* EXERCISE DIRECTIONS: In the ArcGIS troubleshooting text below, which ArcMap Options tab has the Clear Cache button?

* SOURCE TEXT:
○ ○ ○
Once these basic items are ruled out, it might be time to speak with your internal IT department. There are specific network recommendations that may help to optimize the ArcGIS Platform, and system architecture design may need to be reevaluated to ensure that peak traffic loads can accommodate user performance requirements, as described in System Design Process: Network Communications.
Lost License Connections
Possible solutions for this error included increasing the license timeout, borrowing licenses as opposed to continually hitting the license server, or hosting ArcGIS Pro licenses on ArcGIS Online, see:
- Problem: Concurrent Use ArcGIS clients are unable to connect to ArcGIS License Manager when network speeds are slow or while connected to a VPN
- License Manager Guide: Configuring license borrowing
- How To: Manage ArcGIS Pro licenses with ArcGIS Online
ArcGIS Desktop Errors
- Drawing performance in ArcMap may be improved by using a desktop-side feature cache. See: Working with the feature cache
- Consider migrating workflows to ArcGIS Pro if possible, it is less network intensive than ArcMap, and licenses can be hosted in ArcGIS Online.
- Create a local replica of the Enterprise geodatabase, and sync the replica later, after edits have been finished.
- Clear the Display Cache. The display cache facilitates panning and zooming in the existing map but if the cache is retained instead of being cleared from one map to the next, there is a big performance hit. In ArcMap, click Customize > ArcMap Options. On the Display Cache tab, click Clear Cache.
- Clear out the geoprocessing history: go to Geoprocessing > Geoprocessing Options, and under Results Management, change the setting to Never Save or Keep results younger than 1 Day.
○ ○ ○
* RECORDED DATA:
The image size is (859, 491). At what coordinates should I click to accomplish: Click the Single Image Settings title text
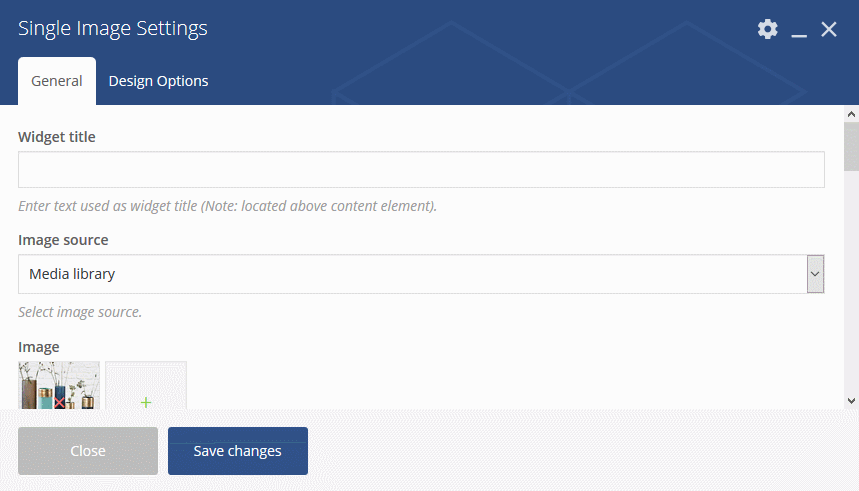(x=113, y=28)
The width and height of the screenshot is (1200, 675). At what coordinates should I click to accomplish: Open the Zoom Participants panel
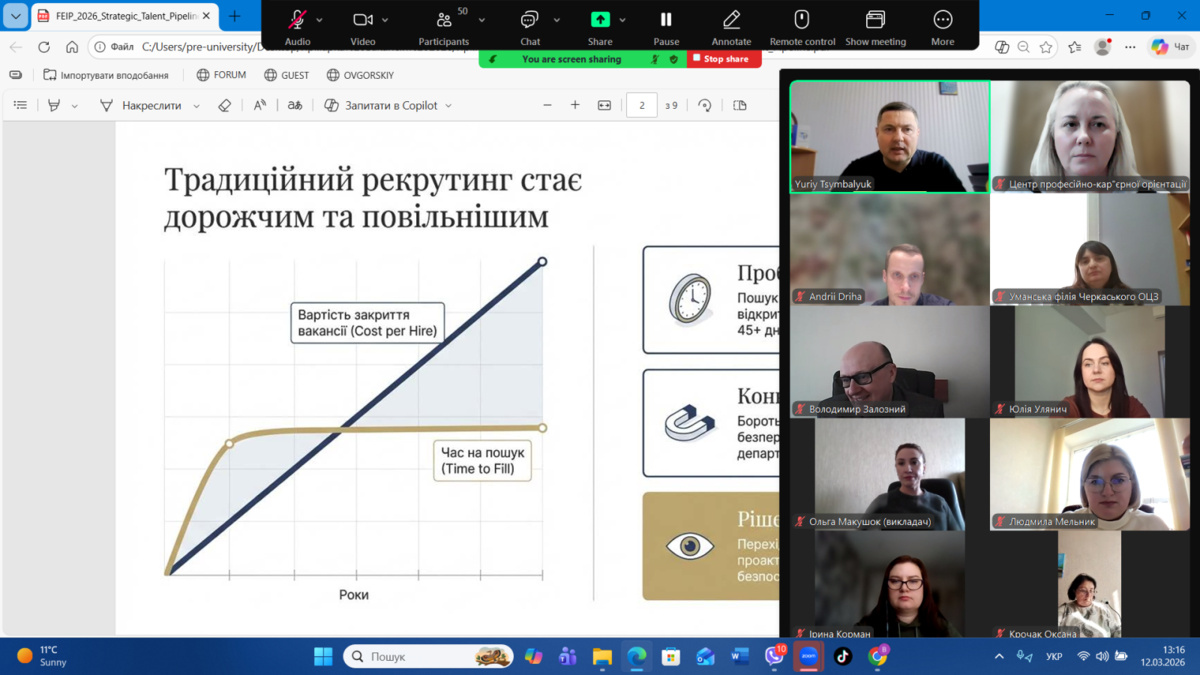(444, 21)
○ ○ ○
* REPLY: The Display Cache tab.